Guatemala Protests Arrest of 3 in Florida Over Passports

By JULIA PRESTON

Published: January 18, 2010

The Guatemalan government has issued a public protest after three Guatemalans were arrested this month by immigration agents at a Federal Express office in Florida, when one of the immigrants went to pick up a package containing his newly issued Guatemalan passport.

Suspecting that the passport was fraudulent, Federal Express officials called Immigration and Customs Enforcement agents to alert them when the Guatemalans arrived to collect the package, officials of the immigration agency said. Two of the Guatemalans were illegal immigrants who have been deported, and one is in deportation proceedings.

Guatemalan diplomats said that Federal Express and American officials had examined and seized legitimate passports without notifying them and had improperly disrupted their dealings with Guatemalan citizens living in this country. Felipe Alejos, the Guatemalan consul in Miami, said the events appeared to violate basic diplomatic protocols.

“They seized official documents, and they did not let us know,” Mr. Alejos said. “There was coordination between FedEx and ICE to detain people.”

Federal Express officials said they had followed routine company procedures when they contacted immigration authorities after detecting packages that suggested organized document fraud. Officials from the immigration agency, known as ICE, said they arrested the Guatemalans only after two of them tried to flee from the Federal Express office. Both the company and the immigration agency denied that they had collaborated to lure the immigrants to the office.

The arrests started a rumor mill of fears in communities along the Florida coast, where many immigrants, both legal and illegal, have settled.

“When people in the community perceive that FedEx acted as an agent for immigration, it undermines their belief that they can collect their mail and trust in their government,” said John De León, a lawyer for the Guatemalan consulate in Miami.

The now disputed chain of events began in November when Guatemalan consular officials based in Miami held a daylong session in Jupiter, Fla., to help Guatemalans in the area resolve problems with birth certificates, passports and other documents.
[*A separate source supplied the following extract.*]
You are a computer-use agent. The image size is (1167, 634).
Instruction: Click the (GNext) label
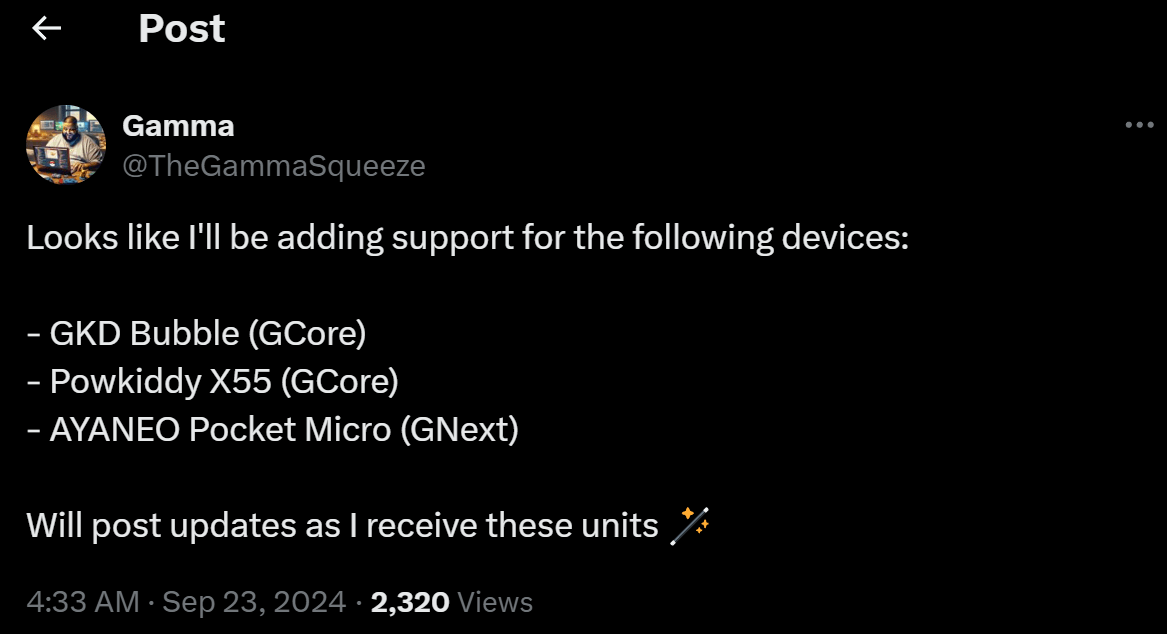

Dozens of Guatemalans signed up for new or renewed passports, which are useful as a form of identification in this country.

The Guatemalan government prints and distributes passports for its citizens living in the United States through a private company, De La Luz, in Metairie, La. In December, the company sent the new passports in Federal Express packages to the Guatemalans who had applied for them.

At least 30 packages could not be delivered to the addresses listed, said a Federal Express spokeswoman, Allison Sobczak, and the shipper in Louisiana did not respond to telephone calls. FedEx employees opened several packages searching for better address information, she said.

“This was a normal routine for us to open a package and inspect it to try to get a correct shipping address,” Ms. Sobczak said. Since the passports included no paperwork indicating they were official, Federal Express contacted ICE “to make sure the documents were legitimate,” she said.

Damaris Roxana Vasquez, 21, a Guatemalan living in Jupiter, said that on Jan. 6, she and three Guatemalan men drove to a Federal Express office in Riviera Beach to pick up a new passport for one of the men. When they arrived, she said in an interview, Federal Express employees told them to wait because they could not locate the package.

Federal Express employees called ICE agents, who were already on their way to the office, to advise them that customers had come to pick up a suspect package, ICE officials said. When the agents arrived, two of the men tried to flee, said an ICE spokeswoman, Nicole Navas. One escaped; the other two men and Ms. Vasquez were detained, and the men later deported. Ms. Vasquez has been released while her deportation case proceeds. Her 5-year-old son, who was with her, was not detained because he is a United States citizen.

ICE seized the undelivered passports, agency officials said. After an investigation showed they were legitimate, ICE officials returned them to the Guatemalan consulate last week.

“Document fraud poses a severe threat to national security and public safety,” Ms. Navas said.